Archive for April, 2008

Le langage des djeuns

Wednesday, April 30th, 2008

The Nouvel Obs has a story this week about the popularity of “le langage des cités” among young people. The article’s angle is that it’s not just ordinary youths who are talking this way but even those from the most privileged segments of society. The article asks, “Le parler ‘caillera’, ce ‘langage des exclus’ longtemps vu comme une contre-culture ‘voyou’, voire une sous-culture, serait-il devenu tendance chez les jeunes nantis ?” (“Has ‘caillera’(hoodlum) talk, the ‘language of the excluded,’ long seen as a criminal counter-culture, even an underculture, become trendy among the young well-to-do?”)

Although the article isn’t alarmist in the French-is-going-to-hell-in-a-handbasket style of many (most?) articles about changes to the language, it does suggest that the trendiness of slang from tough neighborhoods is a new phenomenon. It isn’t. Although “le langage des cités” is constantly changing, the spread of banlieue slang into the broader youth culture dates back at least to the 1970s. The singer Renaud often gets credited with popularizing it. His song “Laisse Béton” (= “laisse tomber”) was a big hit in 1977 and is full of banlieue slang that was current at the time.

As for rich kids talking like they’re from the ghetto, this too is nothing new. American linguist Natalie J. Lefkowitz, teaching in the mid-1980s at the Lycée Henri IV, one of the most prestigious lycées in France, found her students were fluent speakers of verlan (a type of slang that in recent times at least originated in the banlieue). As she put it “As a Fulbright teaching assistant in Paris, I was alarmed to discover that I often didn’t understand the language that my students were speaking around me.” Her article “Verlan: Speaking Backward in French” (The French Review 63.2) can be accessed here.

Work request A: According to the blog post, in what year was the song "Laisse Béton" a big hit?
Work request B: Please transcribe the blog post word for word, from "Although the article" to "at the time.".

Items listed in a dataset:
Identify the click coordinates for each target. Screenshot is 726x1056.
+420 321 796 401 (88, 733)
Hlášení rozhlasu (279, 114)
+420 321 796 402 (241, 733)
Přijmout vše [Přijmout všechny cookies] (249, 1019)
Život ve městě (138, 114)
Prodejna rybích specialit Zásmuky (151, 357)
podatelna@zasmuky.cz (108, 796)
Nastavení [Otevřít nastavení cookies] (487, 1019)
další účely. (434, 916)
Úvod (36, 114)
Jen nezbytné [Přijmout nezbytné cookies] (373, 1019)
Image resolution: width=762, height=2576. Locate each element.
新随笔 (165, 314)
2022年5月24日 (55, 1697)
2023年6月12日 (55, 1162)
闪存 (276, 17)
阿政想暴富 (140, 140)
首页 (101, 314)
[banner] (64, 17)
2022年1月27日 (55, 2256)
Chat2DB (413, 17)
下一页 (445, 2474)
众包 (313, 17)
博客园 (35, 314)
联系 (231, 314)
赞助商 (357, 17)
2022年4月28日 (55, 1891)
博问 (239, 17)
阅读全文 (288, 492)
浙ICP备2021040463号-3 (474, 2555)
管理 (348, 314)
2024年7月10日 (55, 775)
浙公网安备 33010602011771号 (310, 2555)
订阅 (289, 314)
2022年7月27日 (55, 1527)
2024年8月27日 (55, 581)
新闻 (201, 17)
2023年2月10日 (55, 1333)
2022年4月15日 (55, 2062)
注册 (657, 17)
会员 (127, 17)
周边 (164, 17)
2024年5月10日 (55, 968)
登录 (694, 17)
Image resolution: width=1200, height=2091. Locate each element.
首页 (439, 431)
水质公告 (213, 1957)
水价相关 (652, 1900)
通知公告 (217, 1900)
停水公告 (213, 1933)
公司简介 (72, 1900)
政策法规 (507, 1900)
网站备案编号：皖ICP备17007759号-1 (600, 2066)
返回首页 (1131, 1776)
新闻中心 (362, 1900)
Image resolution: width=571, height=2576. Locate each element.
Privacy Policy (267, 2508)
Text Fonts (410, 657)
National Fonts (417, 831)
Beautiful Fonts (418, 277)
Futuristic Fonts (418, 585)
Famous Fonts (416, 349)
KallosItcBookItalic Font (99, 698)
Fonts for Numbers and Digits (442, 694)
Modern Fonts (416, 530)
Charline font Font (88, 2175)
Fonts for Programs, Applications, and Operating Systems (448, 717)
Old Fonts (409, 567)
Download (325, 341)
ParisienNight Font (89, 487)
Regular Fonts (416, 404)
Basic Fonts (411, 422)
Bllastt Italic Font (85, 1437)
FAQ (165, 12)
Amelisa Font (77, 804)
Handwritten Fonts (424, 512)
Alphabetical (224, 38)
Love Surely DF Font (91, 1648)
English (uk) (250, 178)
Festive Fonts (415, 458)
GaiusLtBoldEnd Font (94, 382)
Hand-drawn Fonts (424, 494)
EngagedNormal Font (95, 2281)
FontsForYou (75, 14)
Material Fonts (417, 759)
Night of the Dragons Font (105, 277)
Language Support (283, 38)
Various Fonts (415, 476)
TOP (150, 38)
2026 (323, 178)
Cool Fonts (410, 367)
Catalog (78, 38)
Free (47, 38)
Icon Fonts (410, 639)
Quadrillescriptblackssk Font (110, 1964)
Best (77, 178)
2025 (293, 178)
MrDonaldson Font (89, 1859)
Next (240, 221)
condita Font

Your solution A: 1977

Your solution B:
Although the article isn’t alarmist in the French-is-going-to-hell-in-a-handbasket style of many (most?) articles about changes to the language, it does suggest that the trendiness of slang from tough neighborhoods is a new phenomenon. It isn’t. Although “le langage des cités” is constantly changing, the spread of banlieue slang into the broader youth culture dates back at least to the 1970s. The singer Renaud often gets credited with popularizing it. His song “Laisse Béton” (= “laisse tomber”) was a big hit in 1977 and is full of banlieue slang that was current at the time.